◆ Exercise: If a line in the records below contains the word "computer", return that line.

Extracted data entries
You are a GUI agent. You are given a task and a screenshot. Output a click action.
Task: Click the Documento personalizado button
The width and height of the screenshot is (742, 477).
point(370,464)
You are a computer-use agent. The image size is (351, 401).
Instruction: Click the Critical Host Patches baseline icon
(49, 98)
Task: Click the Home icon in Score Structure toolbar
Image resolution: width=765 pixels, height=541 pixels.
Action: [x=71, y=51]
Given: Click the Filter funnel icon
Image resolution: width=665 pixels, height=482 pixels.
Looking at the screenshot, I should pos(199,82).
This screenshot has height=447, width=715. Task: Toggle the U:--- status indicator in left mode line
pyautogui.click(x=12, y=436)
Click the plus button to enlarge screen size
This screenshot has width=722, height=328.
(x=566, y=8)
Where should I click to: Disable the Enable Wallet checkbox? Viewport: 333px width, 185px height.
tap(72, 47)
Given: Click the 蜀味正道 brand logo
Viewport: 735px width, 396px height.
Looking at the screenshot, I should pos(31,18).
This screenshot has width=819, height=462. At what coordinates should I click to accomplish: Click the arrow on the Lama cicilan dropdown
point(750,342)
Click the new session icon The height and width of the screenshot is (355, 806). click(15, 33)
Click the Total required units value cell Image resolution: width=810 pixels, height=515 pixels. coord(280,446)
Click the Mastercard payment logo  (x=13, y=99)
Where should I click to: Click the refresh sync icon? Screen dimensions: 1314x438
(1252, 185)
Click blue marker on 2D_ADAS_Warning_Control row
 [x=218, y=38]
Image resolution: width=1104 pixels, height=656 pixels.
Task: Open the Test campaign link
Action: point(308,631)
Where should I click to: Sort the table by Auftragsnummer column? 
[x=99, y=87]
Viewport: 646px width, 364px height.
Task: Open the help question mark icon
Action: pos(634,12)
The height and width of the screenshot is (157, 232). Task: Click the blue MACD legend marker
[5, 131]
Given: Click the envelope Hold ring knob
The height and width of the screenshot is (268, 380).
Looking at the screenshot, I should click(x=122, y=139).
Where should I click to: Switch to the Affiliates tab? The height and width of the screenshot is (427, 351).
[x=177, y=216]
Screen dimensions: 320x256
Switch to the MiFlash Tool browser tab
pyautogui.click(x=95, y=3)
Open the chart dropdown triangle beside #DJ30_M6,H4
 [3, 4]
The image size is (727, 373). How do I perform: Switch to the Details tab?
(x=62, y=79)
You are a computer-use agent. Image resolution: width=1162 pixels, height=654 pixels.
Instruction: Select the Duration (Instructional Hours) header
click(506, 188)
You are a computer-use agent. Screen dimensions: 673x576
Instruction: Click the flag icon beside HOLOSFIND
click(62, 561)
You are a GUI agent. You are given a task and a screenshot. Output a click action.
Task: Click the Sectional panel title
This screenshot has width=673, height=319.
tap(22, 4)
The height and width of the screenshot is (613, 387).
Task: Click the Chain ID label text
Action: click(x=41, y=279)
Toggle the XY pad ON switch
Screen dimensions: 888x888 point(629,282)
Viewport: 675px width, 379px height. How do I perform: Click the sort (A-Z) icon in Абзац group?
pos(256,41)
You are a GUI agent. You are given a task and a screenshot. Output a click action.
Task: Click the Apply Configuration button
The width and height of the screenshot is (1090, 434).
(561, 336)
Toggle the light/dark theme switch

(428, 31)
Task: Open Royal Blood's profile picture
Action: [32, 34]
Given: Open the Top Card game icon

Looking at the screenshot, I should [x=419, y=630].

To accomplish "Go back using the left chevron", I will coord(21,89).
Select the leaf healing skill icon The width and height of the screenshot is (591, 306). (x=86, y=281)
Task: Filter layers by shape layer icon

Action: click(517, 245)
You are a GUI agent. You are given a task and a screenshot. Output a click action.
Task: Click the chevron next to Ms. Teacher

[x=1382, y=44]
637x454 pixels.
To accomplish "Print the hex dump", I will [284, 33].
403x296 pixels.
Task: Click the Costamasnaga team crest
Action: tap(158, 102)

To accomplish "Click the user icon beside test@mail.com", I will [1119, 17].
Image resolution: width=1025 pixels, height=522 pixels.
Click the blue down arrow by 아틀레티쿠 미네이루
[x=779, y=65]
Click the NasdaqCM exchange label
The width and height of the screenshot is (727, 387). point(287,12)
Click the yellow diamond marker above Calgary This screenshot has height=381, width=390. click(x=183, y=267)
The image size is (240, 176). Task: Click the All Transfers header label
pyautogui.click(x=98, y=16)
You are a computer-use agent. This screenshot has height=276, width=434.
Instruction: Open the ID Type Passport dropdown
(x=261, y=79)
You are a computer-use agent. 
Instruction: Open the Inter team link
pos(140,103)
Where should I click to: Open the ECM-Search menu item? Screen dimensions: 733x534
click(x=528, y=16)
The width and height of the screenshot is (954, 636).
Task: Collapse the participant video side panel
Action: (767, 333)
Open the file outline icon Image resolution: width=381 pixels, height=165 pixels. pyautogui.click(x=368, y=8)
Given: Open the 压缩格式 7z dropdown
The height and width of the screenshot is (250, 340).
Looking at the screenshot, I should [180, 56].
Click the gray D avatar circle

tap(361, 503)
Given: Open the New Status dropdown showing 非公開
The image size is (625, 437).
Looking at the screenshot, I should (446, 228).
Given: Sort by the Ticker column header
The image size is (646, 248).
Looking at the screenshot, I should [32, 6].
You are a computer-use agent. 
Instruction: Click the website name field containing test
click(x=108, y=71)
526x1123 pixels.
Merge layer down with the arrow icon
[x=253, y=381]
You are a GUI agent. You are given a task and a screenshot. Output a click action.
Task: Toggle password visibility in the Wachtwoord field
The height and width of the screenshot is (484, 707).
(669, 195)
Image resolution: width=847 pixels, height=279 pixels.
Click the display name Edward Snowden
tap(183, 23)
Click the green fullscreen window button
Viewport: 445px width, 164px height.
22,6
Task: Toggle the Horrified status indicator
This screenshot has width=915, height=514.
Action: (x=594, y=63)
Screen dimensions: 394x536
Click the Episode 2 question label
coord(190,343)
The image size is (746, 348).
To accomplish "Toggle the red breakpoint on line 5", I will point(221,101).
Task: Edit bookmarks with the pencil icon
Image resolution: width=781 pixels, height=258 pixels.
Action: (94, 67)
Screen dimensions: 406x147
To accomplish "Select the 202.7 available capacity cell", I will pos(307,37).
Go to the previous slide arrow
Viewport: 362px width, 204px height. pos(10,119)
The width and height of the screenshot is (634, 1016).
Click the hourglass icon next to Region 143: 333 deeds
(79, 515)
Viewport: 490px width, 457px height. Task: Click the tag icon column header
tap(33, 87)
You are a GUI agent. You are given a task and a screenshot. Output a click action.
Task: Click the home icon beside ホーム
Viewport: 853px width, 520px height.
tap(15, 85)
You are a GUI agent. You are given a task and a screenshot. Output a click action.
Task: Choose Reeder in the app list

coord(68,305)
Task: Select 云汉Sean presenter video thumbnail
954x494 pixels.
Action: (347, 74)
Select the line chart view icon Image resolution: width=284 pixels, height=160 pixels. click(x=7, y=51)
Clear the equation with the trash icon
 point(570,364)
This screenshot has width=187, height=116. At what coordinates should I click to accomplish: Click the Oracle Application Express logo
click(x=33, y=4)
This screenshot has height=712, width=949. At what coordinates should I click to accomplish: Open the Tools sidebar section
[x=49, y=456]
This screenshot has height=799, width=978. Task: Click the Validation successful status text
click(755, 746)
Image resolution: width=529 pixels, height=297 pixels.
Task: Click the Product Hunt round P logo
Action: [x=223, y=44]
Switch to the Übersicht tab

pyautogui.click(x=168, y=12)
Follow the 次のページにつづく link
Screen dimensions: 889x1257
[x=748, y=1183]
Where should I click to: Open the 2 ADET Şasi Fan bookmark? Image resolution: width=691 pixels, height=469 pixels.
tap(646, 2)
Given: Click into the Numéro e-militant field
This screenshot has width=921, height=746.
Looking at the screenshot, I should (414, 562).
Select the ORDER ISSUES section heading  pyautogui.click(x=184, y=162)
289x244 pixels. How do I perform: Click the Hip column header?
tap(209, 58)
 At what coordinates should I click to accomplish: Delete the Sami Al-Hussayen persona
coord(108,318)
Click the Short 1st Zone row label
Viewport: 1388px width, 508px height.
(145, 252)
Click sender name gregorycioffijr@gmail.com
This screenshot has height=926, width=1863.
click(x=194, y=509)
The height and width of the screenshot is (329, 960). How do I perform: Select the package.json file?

◆ Written solution:
You are a computer-use agent. The image size is (351, 401).
You are a computer-use agent. Image resolution: width=1162 pixels, height=654 pixels.
You are a computer-use agent. Screen dimensions: 673x576
You are a computer-use agent. This screenshot has height=276, width=434.
You are a computer-use agent. 
You are a computer-use agent. 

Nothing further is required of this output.